* **Problem**
Having found the line containing "Delete the empty" in the data below, reproduce that line and each one after it to the end, exactly, and include nothing else.

* **Supplied entries**
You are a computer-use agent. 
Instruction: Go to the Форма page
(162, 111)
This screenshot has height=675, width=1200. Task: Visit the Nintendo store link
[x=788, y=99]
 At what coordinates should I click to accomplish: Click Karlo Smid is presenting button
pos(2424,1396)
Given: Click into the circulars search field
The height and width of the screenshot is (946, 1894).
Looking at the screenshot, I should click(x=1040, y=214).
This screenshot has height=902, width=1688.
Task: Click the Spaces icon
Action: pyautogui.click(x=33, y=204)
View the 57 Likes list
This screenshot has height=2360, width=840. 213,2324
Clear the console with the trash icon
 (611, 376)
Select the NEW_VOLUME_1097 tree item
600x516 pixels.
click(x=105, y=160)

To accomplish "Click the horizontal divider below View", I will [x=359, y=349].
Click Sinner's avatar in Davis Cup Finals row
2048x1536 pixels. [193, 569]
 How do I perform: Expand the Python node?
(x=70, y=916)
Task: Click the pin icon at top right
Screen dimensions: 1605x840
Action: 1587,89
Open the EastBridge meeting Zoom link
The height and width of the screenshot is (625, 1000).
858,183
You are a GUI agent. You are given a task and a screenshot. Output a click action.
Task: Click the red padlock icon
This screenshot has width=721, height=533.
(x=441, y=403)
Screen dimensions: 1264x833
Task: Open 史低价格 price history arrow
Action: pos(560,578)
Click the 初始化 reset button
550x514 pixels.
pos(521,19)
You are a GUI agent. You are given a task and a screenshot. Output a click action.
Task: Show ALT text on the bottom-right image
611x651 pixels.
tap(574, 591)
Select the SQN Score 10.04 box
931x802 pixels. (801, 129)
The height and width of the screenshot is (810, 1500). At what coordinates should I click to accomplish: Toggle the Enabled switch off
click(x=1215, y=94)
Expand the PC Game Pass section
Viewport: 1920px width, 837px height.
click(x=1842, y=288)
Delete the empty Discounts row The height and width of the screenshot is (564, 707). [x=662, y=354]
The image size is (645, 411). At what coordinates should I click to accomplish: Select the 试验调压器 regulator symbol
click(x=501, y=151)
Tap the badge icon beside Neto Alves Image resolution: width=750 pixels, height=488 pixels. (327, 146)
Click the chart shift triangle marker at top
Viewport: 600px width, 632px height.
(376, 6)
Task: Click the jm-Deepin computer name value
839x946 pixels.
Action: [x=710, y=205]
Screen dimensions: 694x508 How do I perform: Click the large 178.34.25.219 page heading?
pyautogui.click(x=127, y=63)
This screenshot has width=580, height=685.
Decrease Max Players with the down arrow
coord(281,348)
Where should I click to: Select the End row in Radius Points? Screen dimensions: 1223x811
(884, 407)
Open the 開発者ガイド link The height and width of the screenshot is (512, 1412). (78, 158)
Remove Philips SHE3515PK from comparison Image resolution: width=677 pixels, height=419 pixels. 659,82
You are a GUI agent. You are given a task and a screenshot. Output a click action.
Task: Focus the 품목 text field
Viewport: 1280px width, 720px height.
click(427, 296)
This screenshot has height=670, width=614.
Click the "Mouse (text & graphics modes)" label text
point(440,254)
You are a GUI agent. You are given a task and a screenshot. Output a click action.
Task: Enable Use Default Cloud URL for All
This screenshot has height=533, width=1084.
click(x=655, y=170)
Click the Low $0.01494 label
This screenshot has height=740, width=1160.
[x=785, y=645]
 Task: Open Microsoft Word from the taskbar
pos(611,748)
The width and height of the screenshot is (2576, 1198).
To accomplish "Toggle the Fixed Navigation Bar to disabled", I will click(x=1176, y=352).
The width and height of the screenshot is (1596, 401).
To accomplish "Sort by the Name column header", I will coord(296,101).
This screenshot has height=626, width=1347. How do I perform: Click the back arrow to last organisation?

* **Solved problem**
Delete the empty Discounts row The height and width of the screenshot is (564, 707). [x=662, y=354]
The image size is (645, 411). At what coordinates should I click to accomplish: Select the 试验调压器 regulator symbol
click(x=501, y=151)
Tap the badge icon beside Neto Alves Image resolution: width=750 pixels, height=488 pixels. (327, 146)
Click the chart shift triangle marker at top
Viewport: 600px width, 632px height.
(376, 6)
Task: Click the jm-Deepin computer name value
839x946 pixels.
Action: [x=710, y=205]
Screen dimensions: 694x508 How do I perform: Click the large 178.34.25.219 page heading?
pyautogui.click(x=127, y=63)
This screenshot has width=580, height=685.
Decrease Max Players with the down arrow
coord(281,348)
Where should I click to: Select the End row in Radius Points? Screen dimensions: 1223x811
(884, 407)
Open the 開発者ガイド link The height and width of the screenshot is (512, 1412). (78, 158)
Remove Philips SHE3515PK from comparison Image resolution: width=677 pixels, height=419 pixels. 659,82
You are a GUI agent. You are given a task and a screenshot. Output a click action.
Task: Focus the 품목 text field
Viewport: 1280px width, 720px height.
click(427, 296)
This screenshot has height=670, width=614.
Click the "Mouse (text & graphics modes)" label text
point(440,254)
You are a GUI agent. You are given a task and a screenshot. Output a click action.
Task: Enable Use Default Cloud URL for All
This screenshot has height=533, width=1084.
click(x=655, y=170)
Click the Low $0.01494 label
This screenshot has height=740, width=1160.
[x=785, y=645]
 Task: Open Microsoft Word from the taskbar
pos(611,748)
The width and height of the screenshot is (2576, 1198).
To accomplish "Toggle the Fixed Navigation Bar to disabled", I will click(x=1176, y=352).
The width and height of the screenshot is (1596, 401).
To accomplish "Sort by the Name column header", I will coord(296,101).
This screenshot has height=626, width=1347. How do I perform: Click the back arrow to last organisation?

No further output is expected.